What you will do | Could you rewrite the listing below with each "Switch" substituted by "Change", keeping everything else unchanged and leaving the pictures out?

Supplied material |
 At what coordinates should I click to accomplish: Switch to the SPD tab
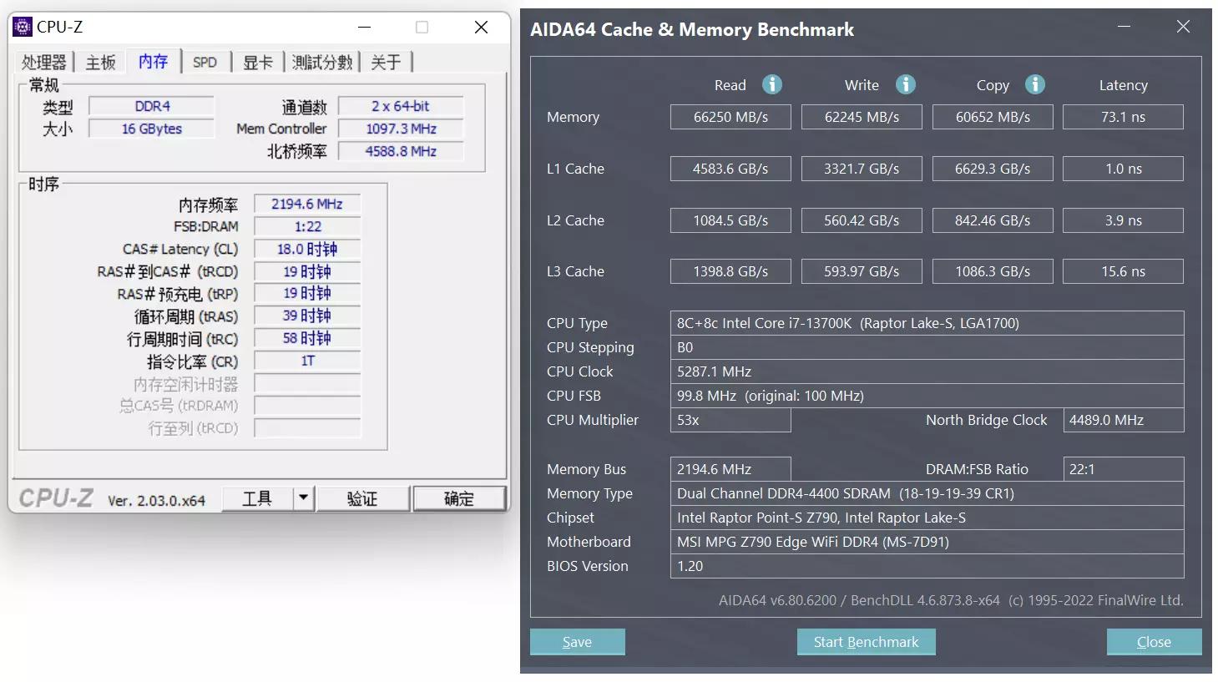point(205,61)
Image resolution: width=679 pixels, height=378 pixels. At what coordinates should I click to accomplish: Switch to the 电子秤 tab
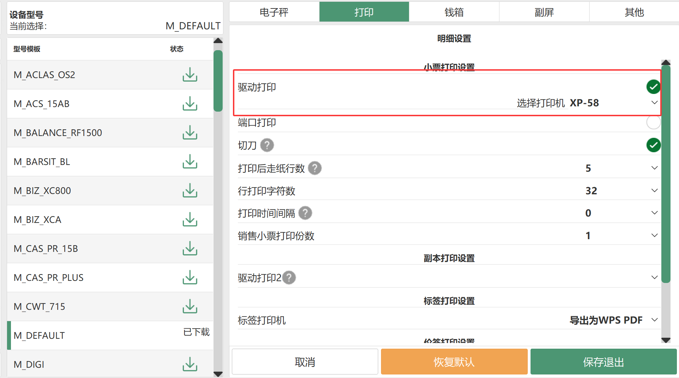274,12
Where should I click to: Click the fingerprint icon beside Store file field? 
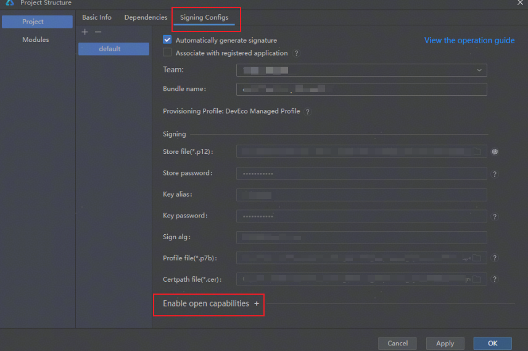(x=495, y=151)
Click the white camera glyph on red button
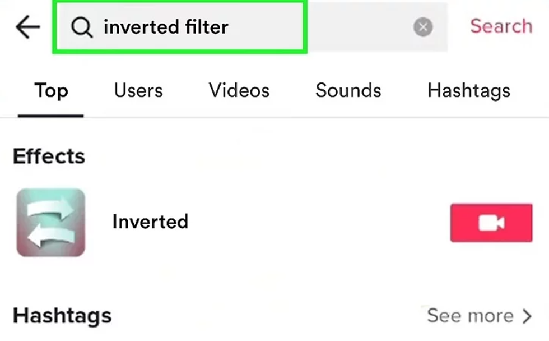This screenshot has width=549, height=341. click(x=491, y=223)
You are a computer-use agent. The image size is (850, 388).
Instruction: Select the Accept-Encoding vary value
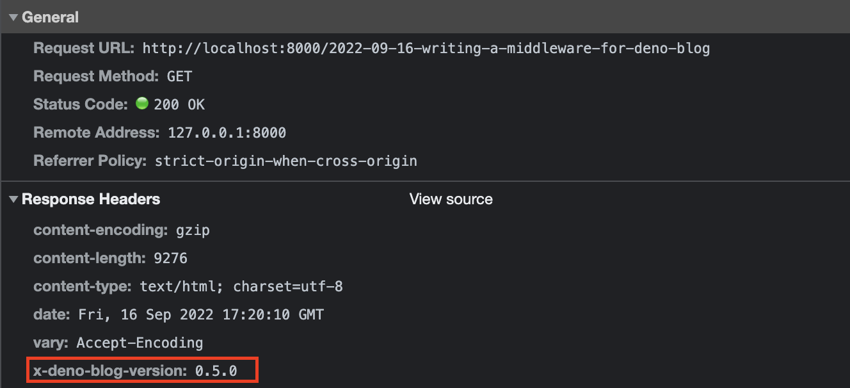click(x=140, y=343)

Exercise answer |
 At what coordinates should I click to accomplish: Change to the SPD tab
point(205,61)
Image resolution: width=679 pixels, height=378 pixels. At what coordinates should I click to accomplish: Change to the 电子秤 tab
274,12
Where should I click to: Click the fingerprint icon beside Store file field? 
(x=495, y=151)
Click the white camera glyph on red button
This screenshot has width=549, height=341. click(x=491, y=223)
You are a computer-use agent. The image size is (850, 388).
Instruction: Select the Accept-Encoding vary value
click(x=140, y=343)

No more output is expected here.